60      In the present case, the ECB's appeal has been, in part, upheld and, in part, declared inadmissible and, since the action brought before the General Court by ESF has been upheld, further to examination by the Court of Justice, only as regards the refusal to grant access to the information redacted from the Executive Board’s proposals of 28 July and 1 August 2014, ESF must be ordered to bear its own costs and to pay one third of those incurred by the ECB in relation both to the proceedings at first instance and to those on appeal. The ECB is to bear the remainder of its own costs.
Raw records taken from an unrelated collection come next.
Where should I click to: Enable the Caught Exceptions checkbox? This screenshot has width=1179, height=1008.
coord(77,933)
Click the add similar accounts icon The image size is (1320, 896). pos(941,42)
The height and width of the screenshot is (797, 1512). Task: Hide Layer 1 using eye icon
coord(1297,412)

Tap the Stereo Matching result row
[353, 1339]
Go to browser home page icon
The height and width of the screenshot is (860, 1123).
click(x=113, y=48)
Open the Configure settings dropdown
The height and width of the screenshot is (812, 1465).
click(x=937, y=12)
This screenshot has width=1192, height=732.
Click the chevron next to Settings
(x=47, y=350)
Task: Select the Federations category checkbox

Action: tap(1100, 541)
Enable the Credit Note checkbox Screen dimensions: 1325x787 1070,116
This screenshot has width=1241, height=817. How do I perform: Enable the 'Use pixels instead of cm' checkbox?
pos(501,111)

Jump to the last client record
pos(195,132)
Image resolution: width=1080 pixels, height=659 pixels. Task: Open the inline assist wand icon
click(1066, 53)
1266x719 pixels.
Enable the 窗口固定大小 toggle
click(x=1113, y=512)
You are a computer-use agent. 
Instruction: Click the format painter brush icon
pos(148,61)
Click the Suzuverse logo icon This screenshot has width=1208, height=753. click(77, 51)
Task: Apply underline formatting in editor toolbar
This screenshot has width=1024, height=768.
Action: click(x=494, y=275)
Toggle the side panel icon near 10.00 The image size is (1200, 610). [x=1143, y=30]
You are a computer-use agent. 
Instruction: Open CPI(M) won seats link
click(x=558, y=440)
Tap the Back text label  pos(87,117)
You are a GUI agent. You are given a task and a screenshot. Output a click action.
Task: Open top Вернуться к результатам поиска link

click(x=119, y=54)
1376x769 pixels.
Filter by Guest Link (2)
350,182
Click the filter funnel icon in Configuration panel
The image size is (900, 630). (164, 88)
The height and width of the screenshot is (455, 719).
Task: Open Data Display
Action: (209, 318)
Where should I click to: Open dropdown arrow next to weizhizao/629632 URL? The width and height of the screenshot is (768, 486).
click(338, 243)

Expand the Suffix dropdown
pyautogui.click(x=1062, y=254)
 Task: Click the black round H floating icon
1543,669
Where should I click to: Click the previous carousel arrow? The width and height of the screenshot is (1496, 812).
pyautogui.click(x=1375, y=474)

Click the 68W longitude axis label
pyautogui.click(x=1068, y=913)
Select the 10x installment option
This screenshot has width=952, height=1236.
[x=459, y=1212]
On those grounds, the Court (First Chamber) hereby:

1.      Sets aside point 1 of the operative part of the judgment of the General Court of the European Union of 26 April 2018, Espírito Santo Financial (Portugal) v ECB (T251/15, EU:T:2018:234), in so far as, by that point, the General Court annulled the decision of the European Central Bank (ECB) of 1 April 2015 partially refusing access to certain documents relating to the ECB’s decision of 1 August 2014 concerning Banco Espírito Santo SA in so far as, by that decision, the ECB refused to disclose the amount of credit indicated in the extracts from the minutes recording the decision of the Governing Council of the ECB of 28 July 2014;

2.      Dismisses the appeal as to the remainder;

3.      Dismisses the action brought by Espírito Santo Financial (Portugal), SGPS, SA in so far as it seeks annulment of the decision of the European Central Bank (ECB) of 1 April 2015 partially refusing access to certain documents relating to the ECB’s decision of 1 August 2014 concerning Banco Espírito Santo SA in so far as, by that decision, the ECB refused to disclose the amount of credit indicated in the extracts from the minutes recording the decision of the Governing Council of the ECB of 28 July 2014;

4.      Orders Espírito Santo Financial (Portugal), SGPS, SA to bear its own costs and to pay one third of those incurred by the European Central Bank (ECB) in the present appeal and in the proceedings at first instance;

5.      Orders the European Central Bank (ECB) to bear two thirds of its own costs relating to the present appeal and to the proceedings at first instance.

Silva de Lapuerta

Safjan

Rossi

Bay Larsen

 

Toader


Delivered in open court in Luxembourg on 19 December 2019.


A. Calot Escobar

 

R. Silva de Lapuerta

Registrar

 

      Acting as President of the First Chamber


*      Language of the case: English.